(Saved data entries)
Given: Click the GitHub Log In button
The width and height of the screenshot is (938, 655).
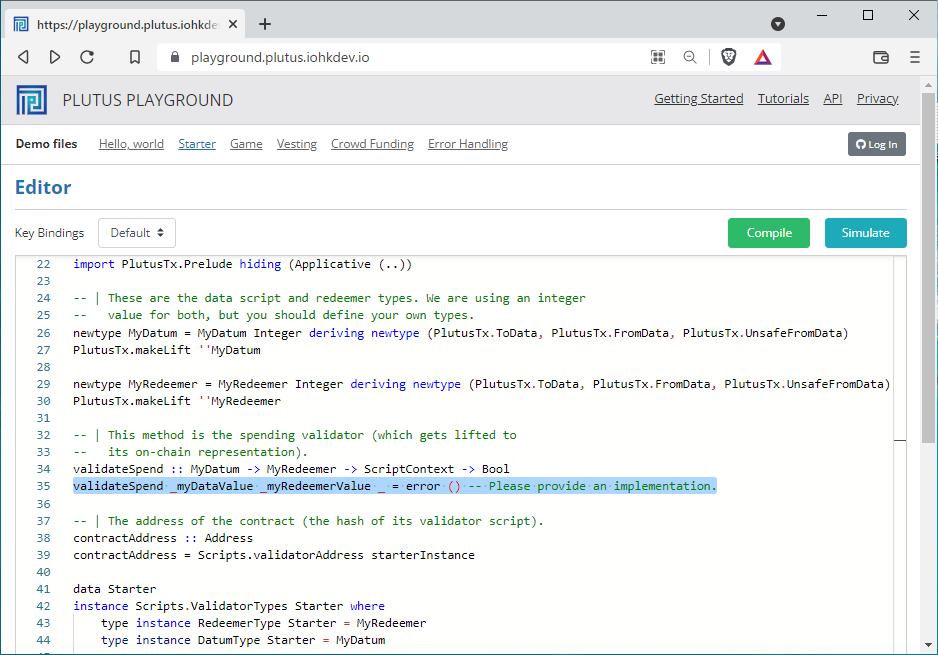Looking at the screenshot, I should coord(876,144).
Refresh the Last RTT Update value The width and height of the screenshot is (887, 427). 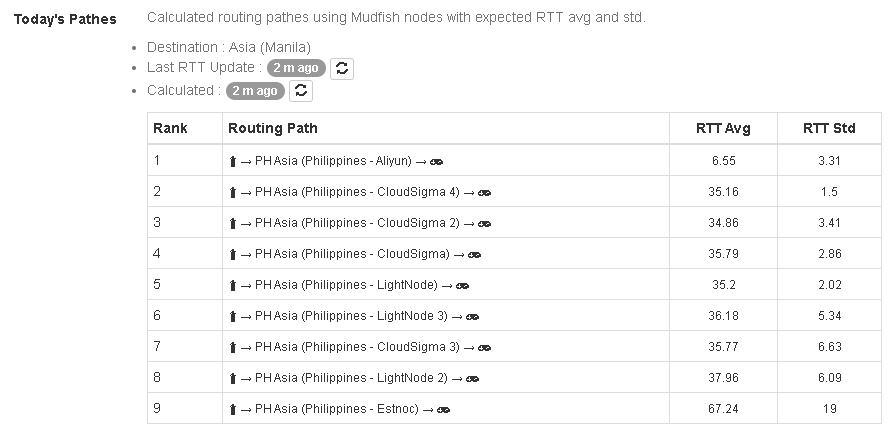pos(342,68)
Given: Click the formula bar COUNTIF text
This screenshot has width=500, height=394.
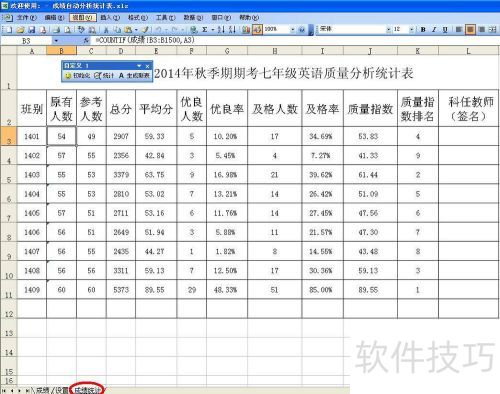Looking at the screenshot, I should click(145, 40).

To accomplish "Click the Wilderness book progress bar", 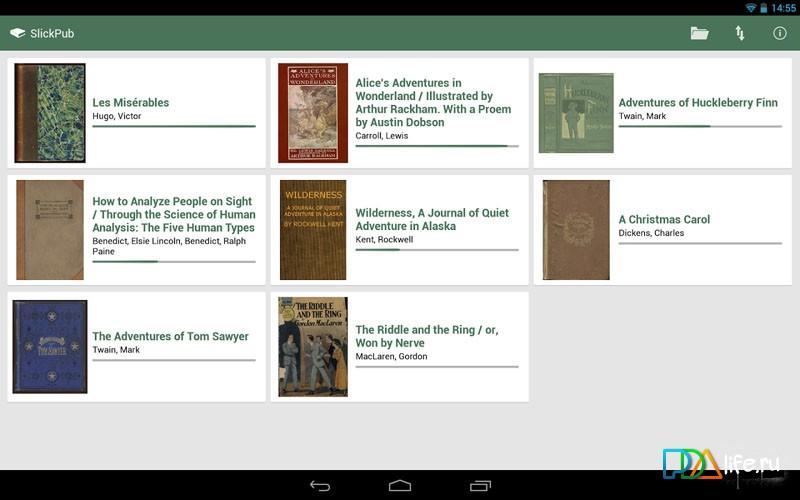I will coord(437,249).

_Problem description:_
Which of the lines above include the word "Given"? List those lines.

_Written response:_
Given: Click the GitHub Log In button
Given: Click the formula bar COUNTIF text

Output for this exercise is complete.